## INFORMATION GIVEN
---

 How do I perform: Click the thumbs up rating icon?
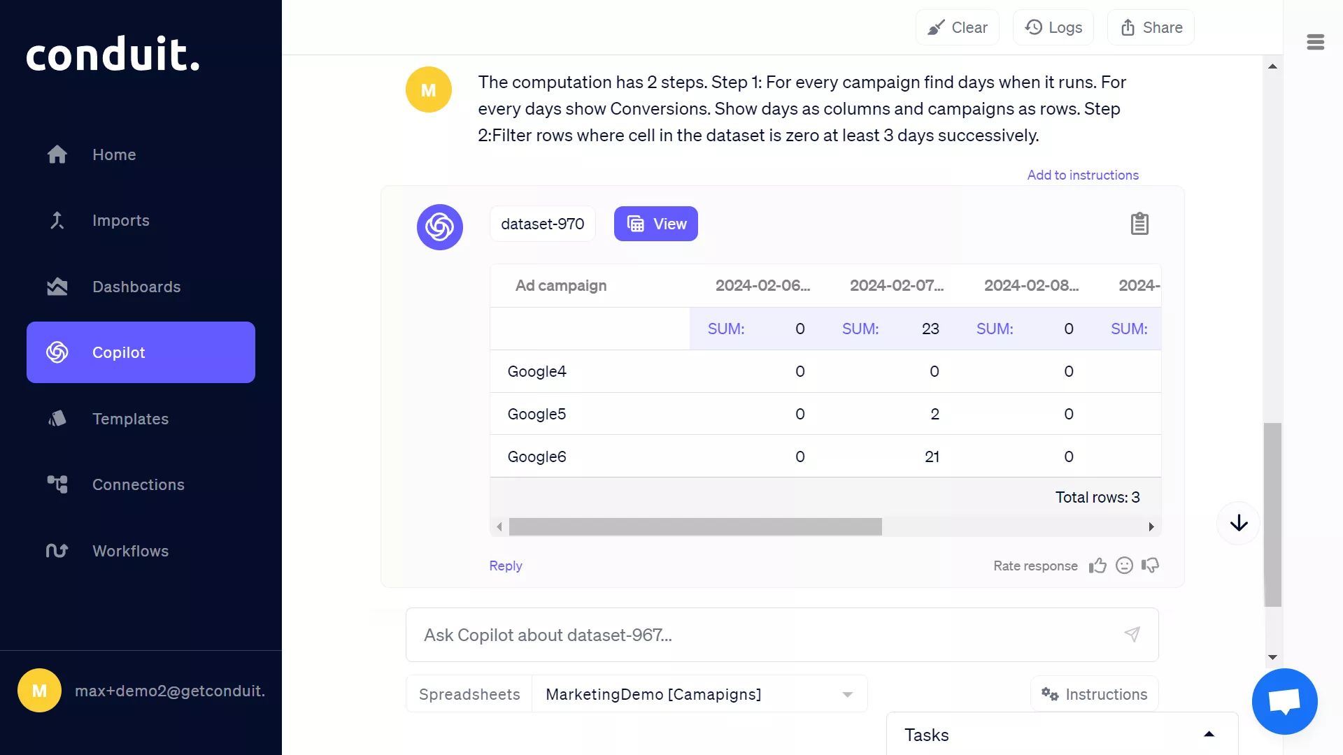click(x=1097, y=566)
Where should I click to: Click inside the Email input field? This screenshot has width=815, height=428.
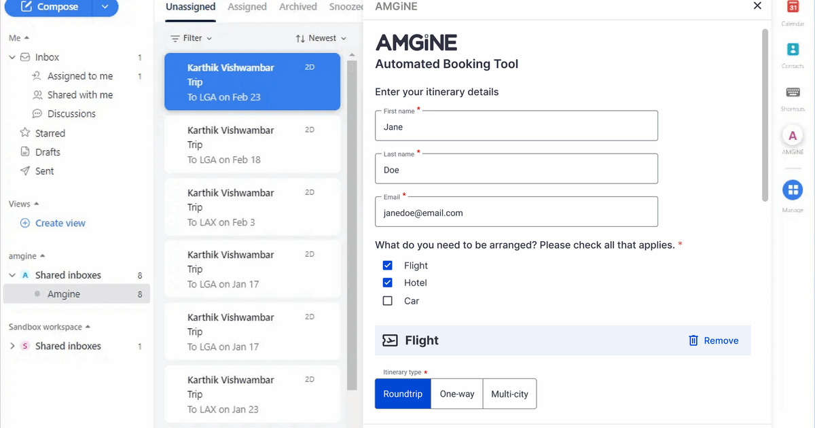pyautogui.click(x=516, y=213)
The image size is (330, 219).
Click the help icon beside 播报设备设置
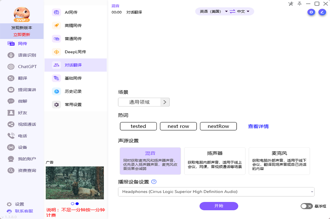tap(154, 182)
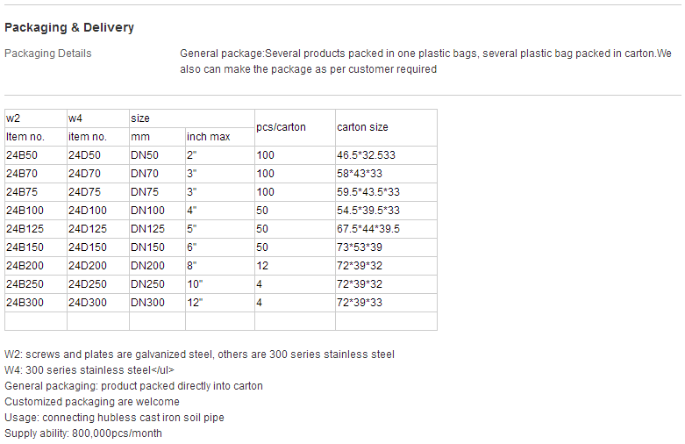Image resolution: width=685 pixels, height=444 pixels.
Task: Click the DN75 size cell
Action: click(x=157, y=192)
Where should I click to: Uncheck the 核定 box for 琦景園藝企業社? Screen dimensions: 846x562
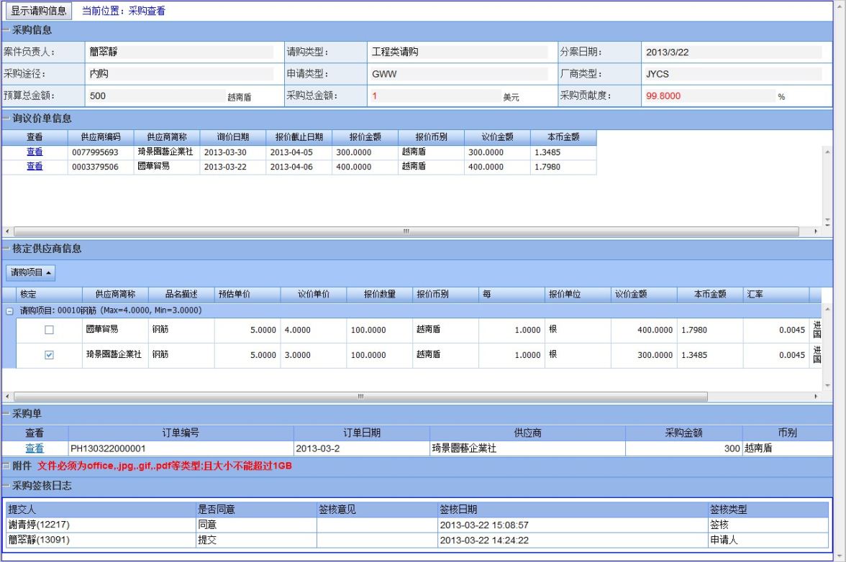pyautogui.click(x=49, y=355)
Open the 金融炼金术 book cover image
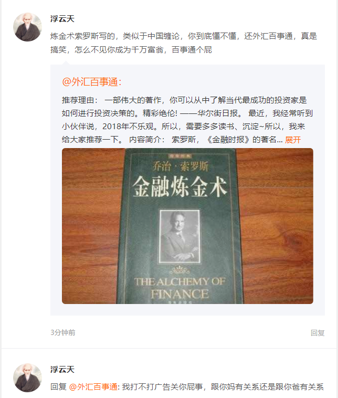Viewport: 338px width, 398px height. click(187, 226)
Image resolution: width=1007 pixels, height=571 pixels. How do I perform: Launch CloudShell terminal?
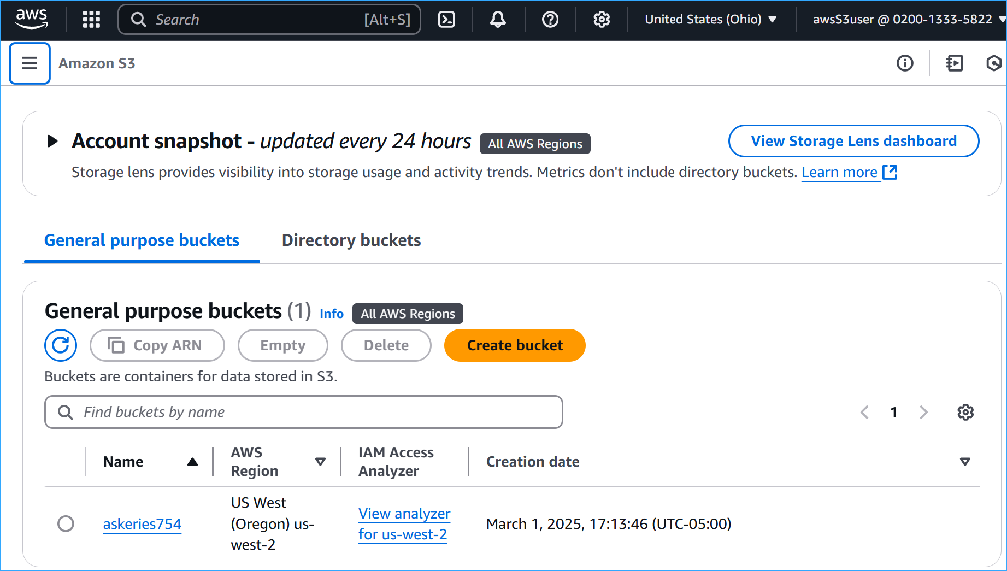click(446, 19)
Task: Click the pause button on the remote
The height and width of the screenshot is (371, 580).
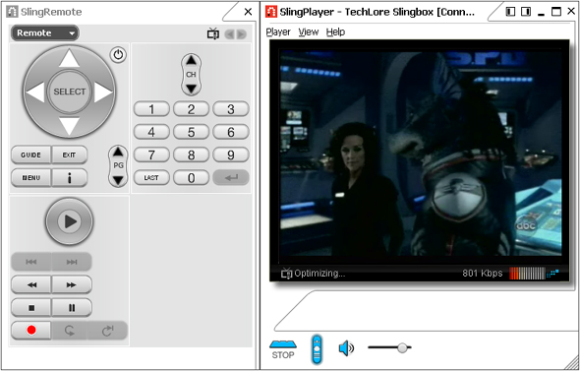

---

## EXERCISE TASK
Write out all of the records above word for word, leaving out the pictures.

## THE REPLY
 How do I perform: Click the thumbs up rating icon?
click(x=1097, y=566)
Where should I click to: Click inside the Email input field? This screenshot has width=815, height=428.
pyautogui.click(x=516, y=213)
The image size is (330, 219).
Click the help icon beside 播报设备设置
tap(154, 182)
Image resolution: width=685 pixels, height=444 pixels.
Task: Click the DN75 size cell
Action: click(x=157, y=192)
Where should I click to: Uncheck the 核定 box for 琦景園藝企業社? Screen dimensions: 846x562
pyautogui.click(x=49, y=355)
Open the 金融炼金术 book cover image
Viewport: 338px width, 398px height. click(187, 226)
Image resolution: width=1007 pixels, height=571 pixels. How do I perform: Launch CloudShell terminal?
click(446, 19)
Task: Click the pause button on the remote
The height and width of the screenshot is (371, 580).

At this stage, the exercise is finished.